YOUR OBJECTIVE
Working through the entries below, find how many lines include "element", then write only that number.

DATA FOR ANALYSIS

==========

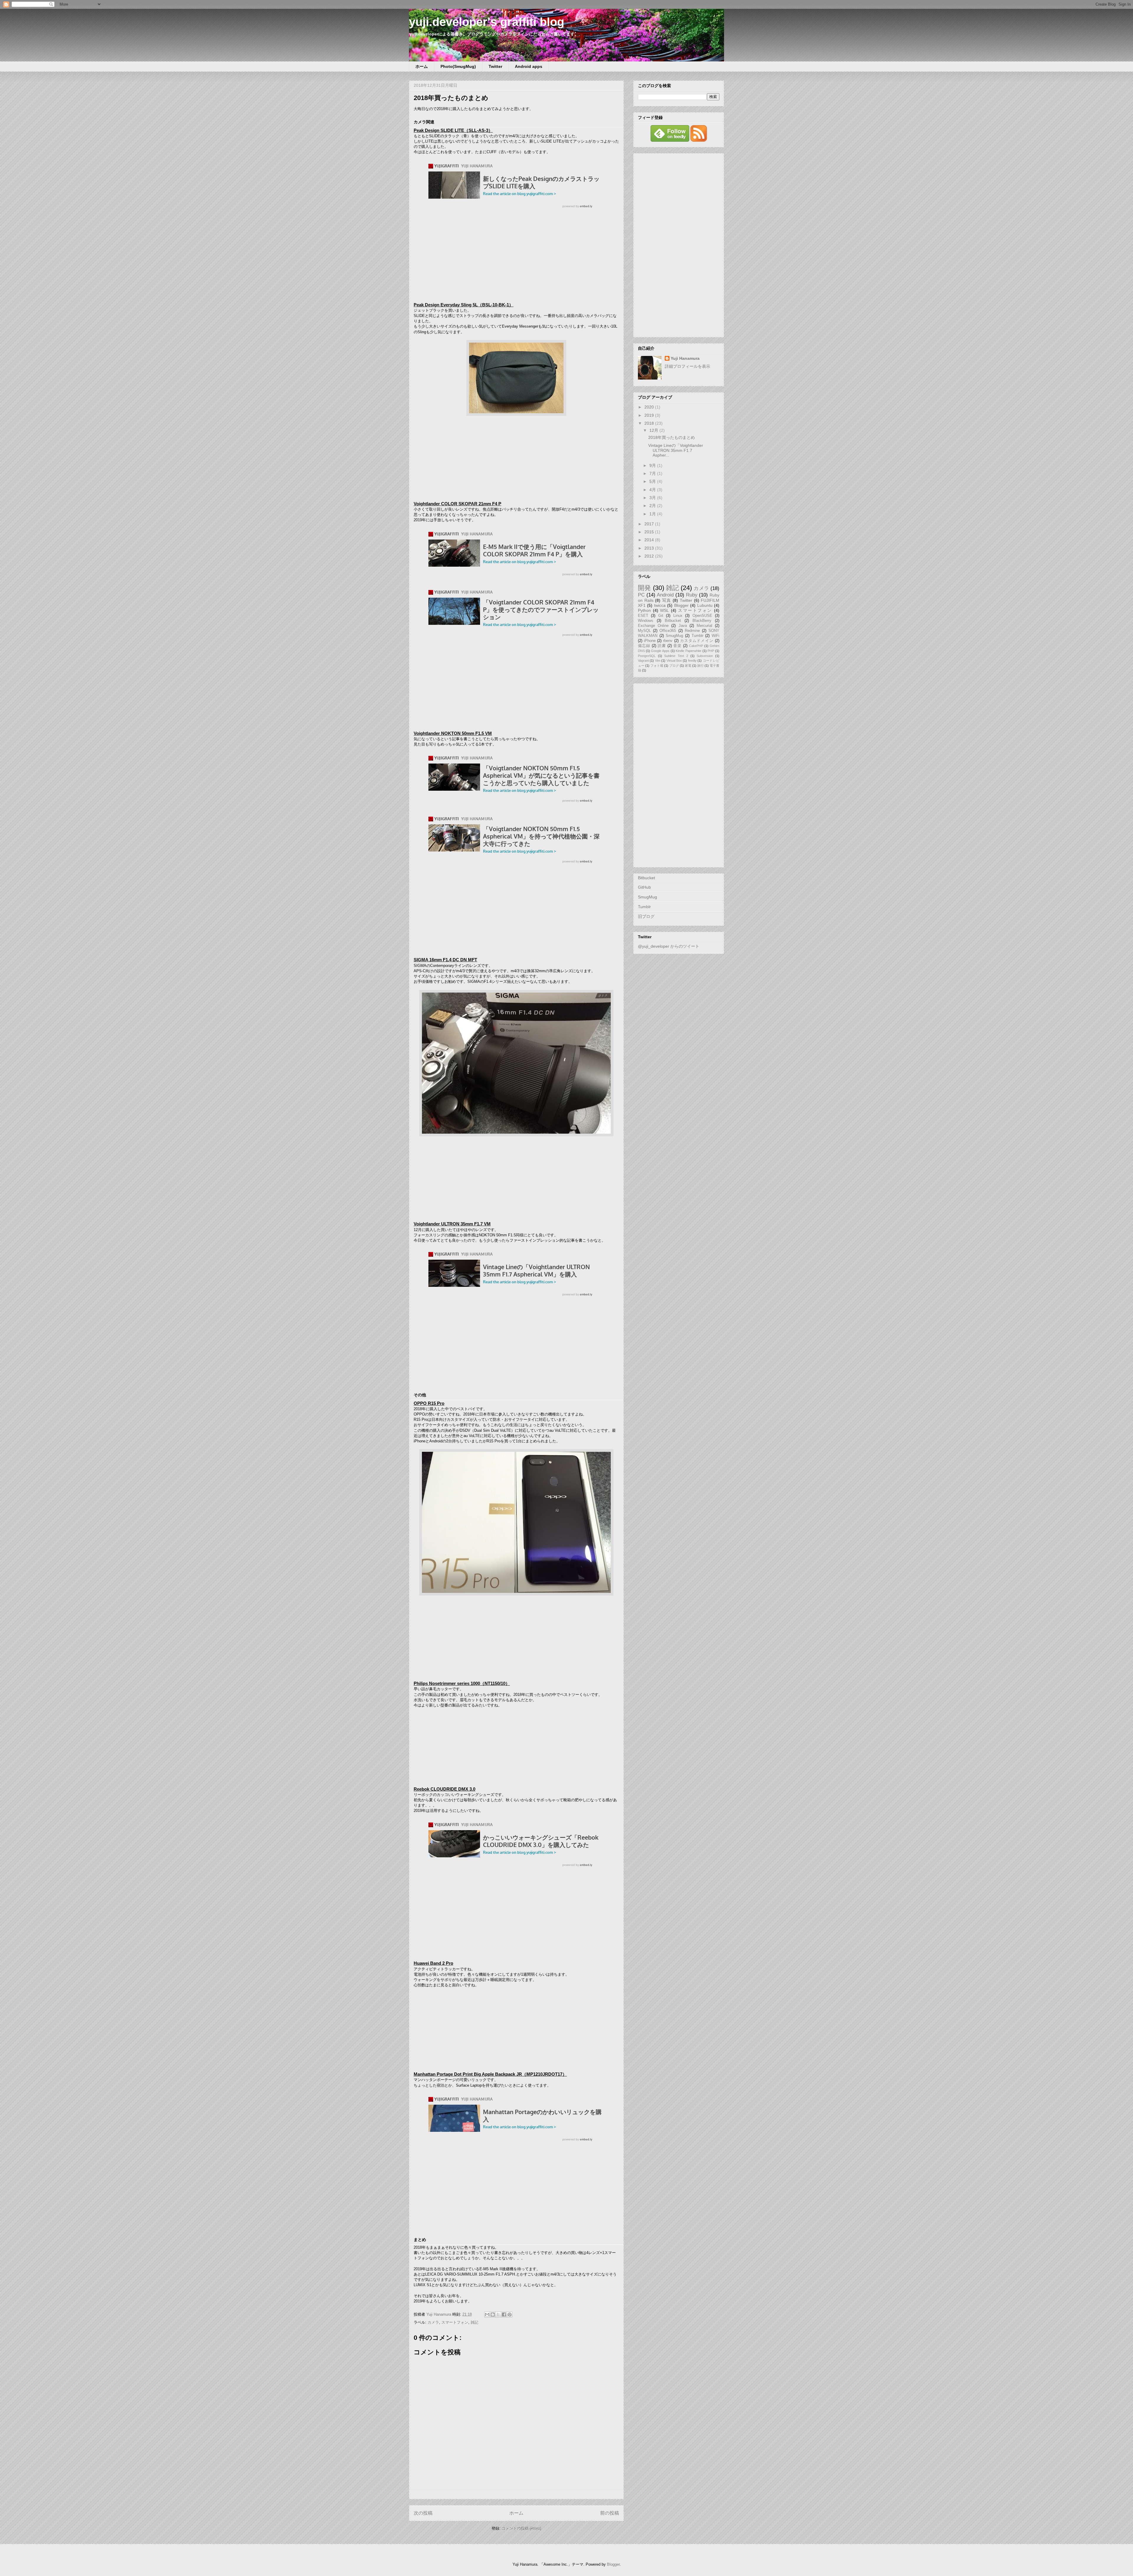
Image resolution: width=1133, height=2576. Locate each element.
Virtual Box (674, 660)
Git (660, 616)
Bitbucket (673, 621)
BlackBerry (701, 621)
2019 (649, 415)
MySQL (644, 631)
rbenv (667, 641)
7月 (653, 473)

==========

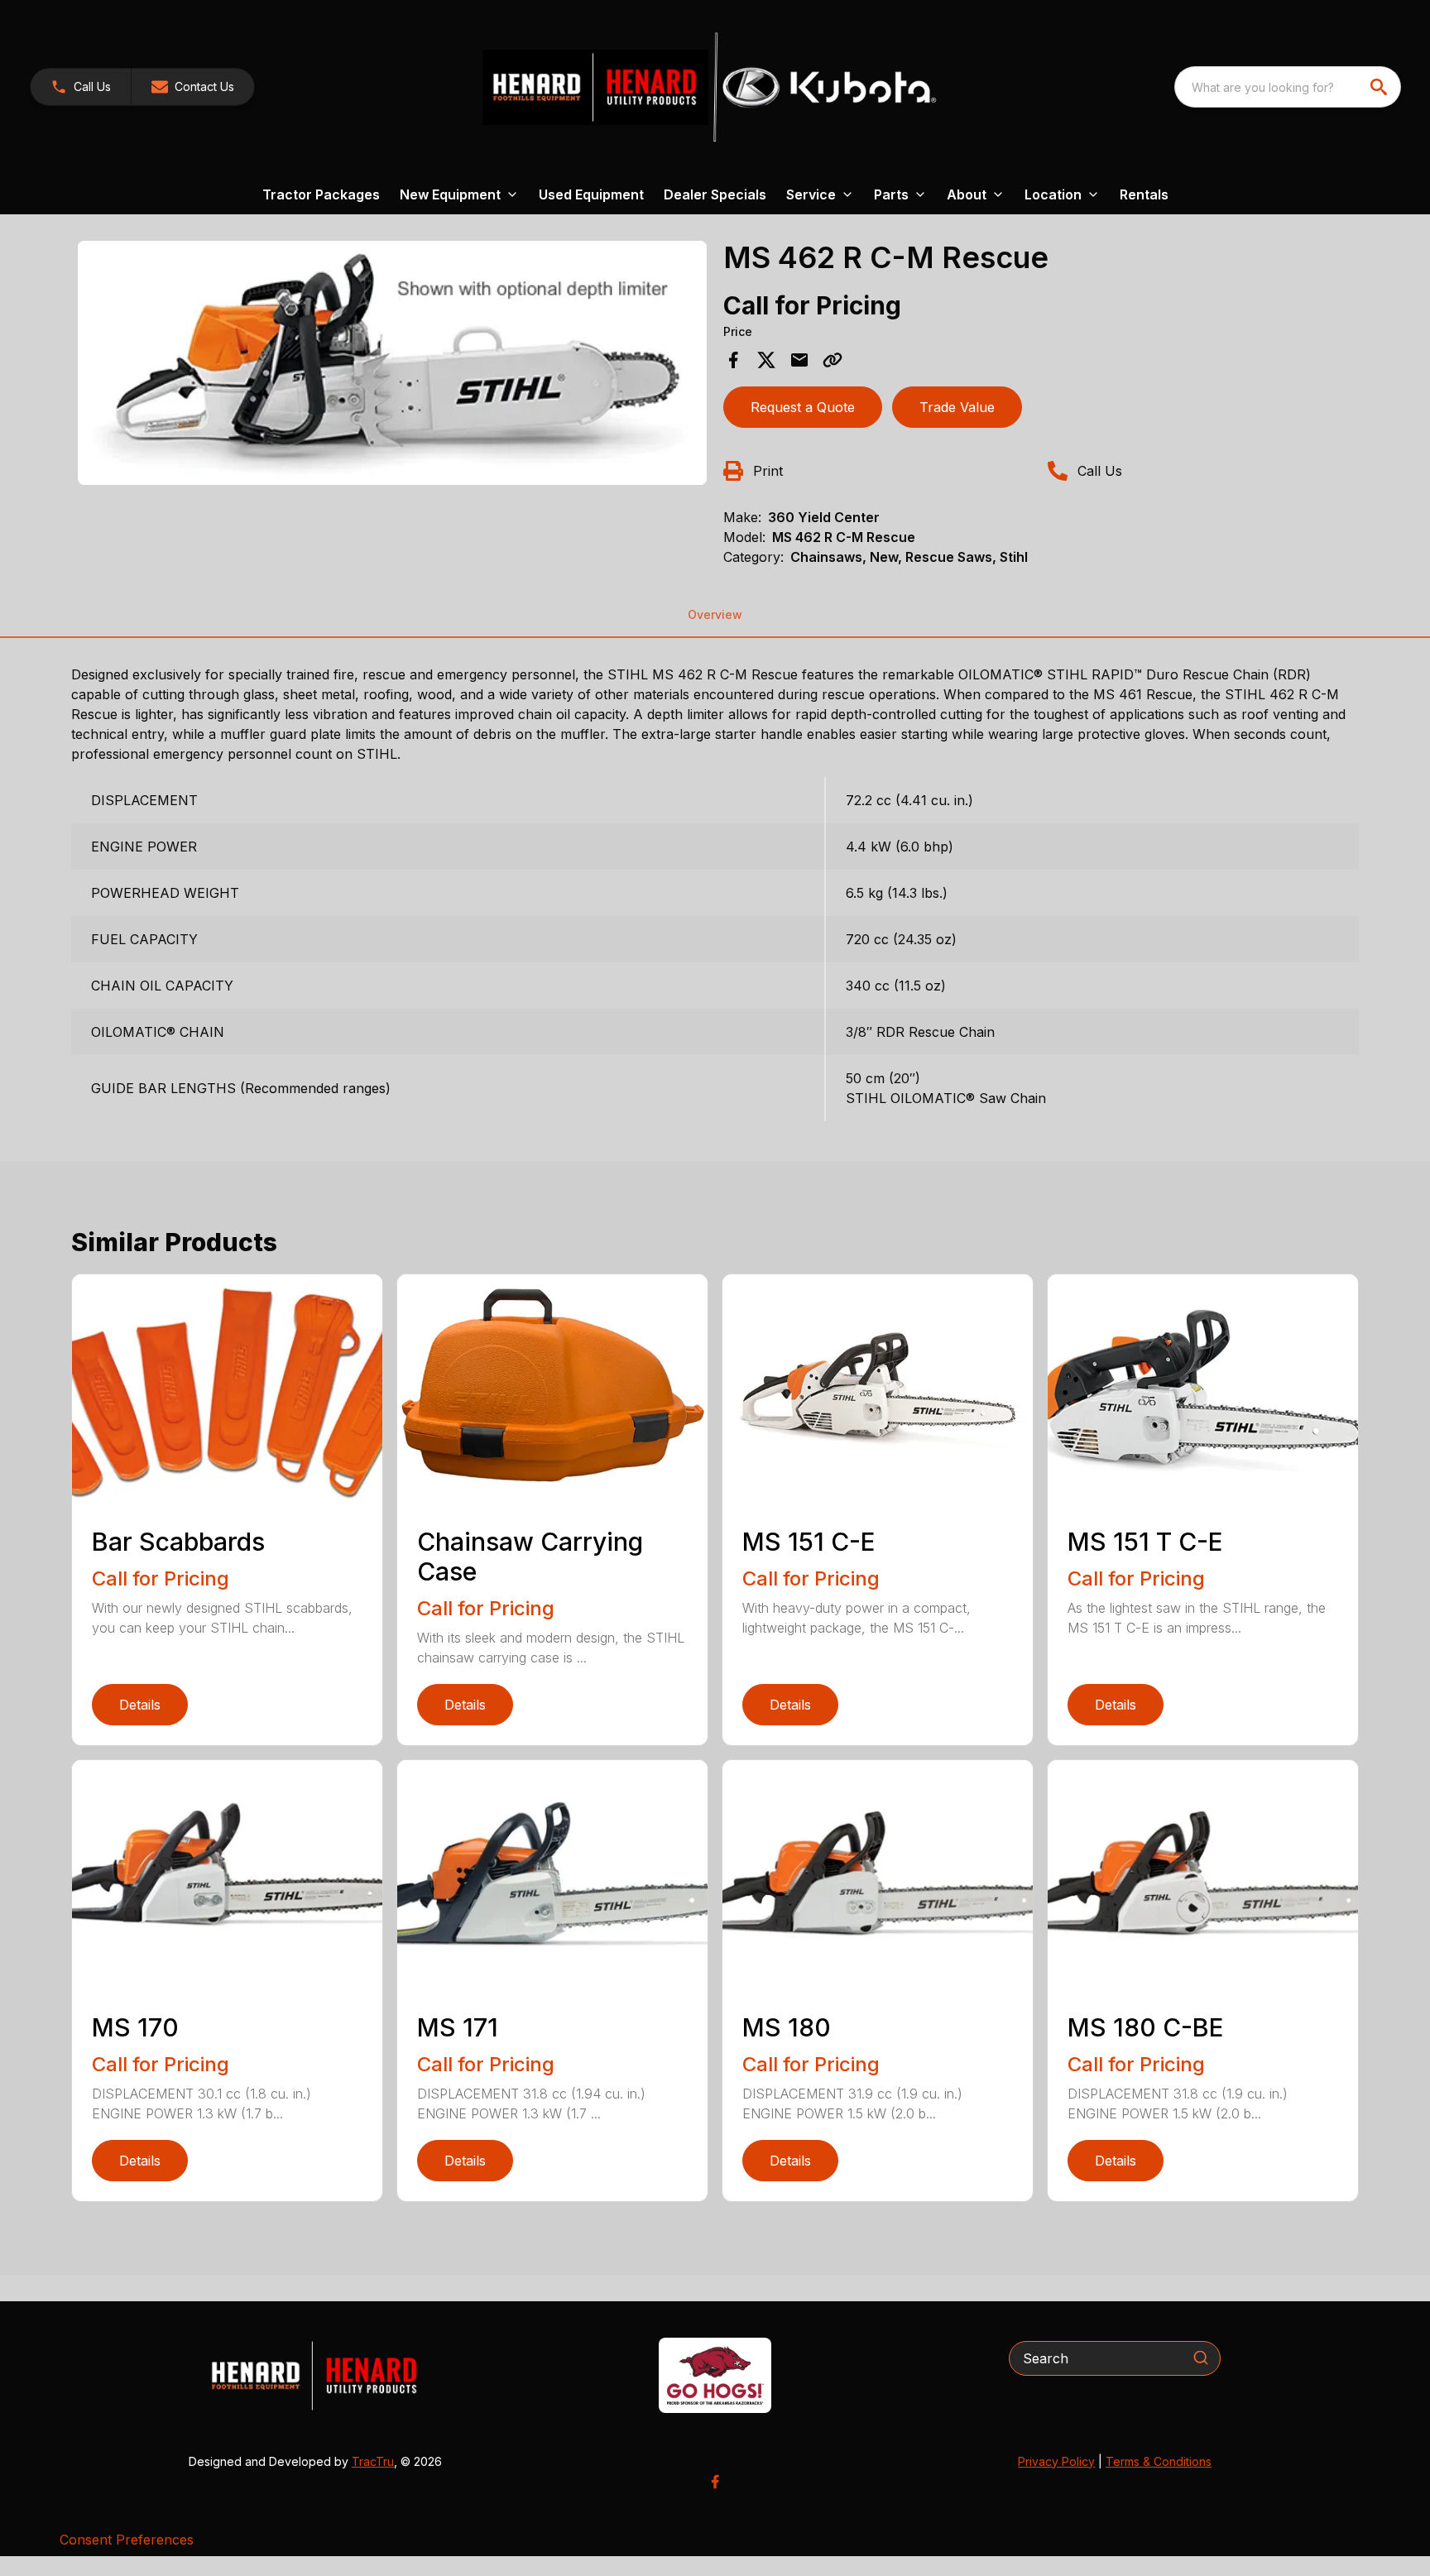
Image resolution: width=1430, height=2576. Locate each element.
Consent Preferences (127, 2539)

==========

EXERCISE SOLUTION
2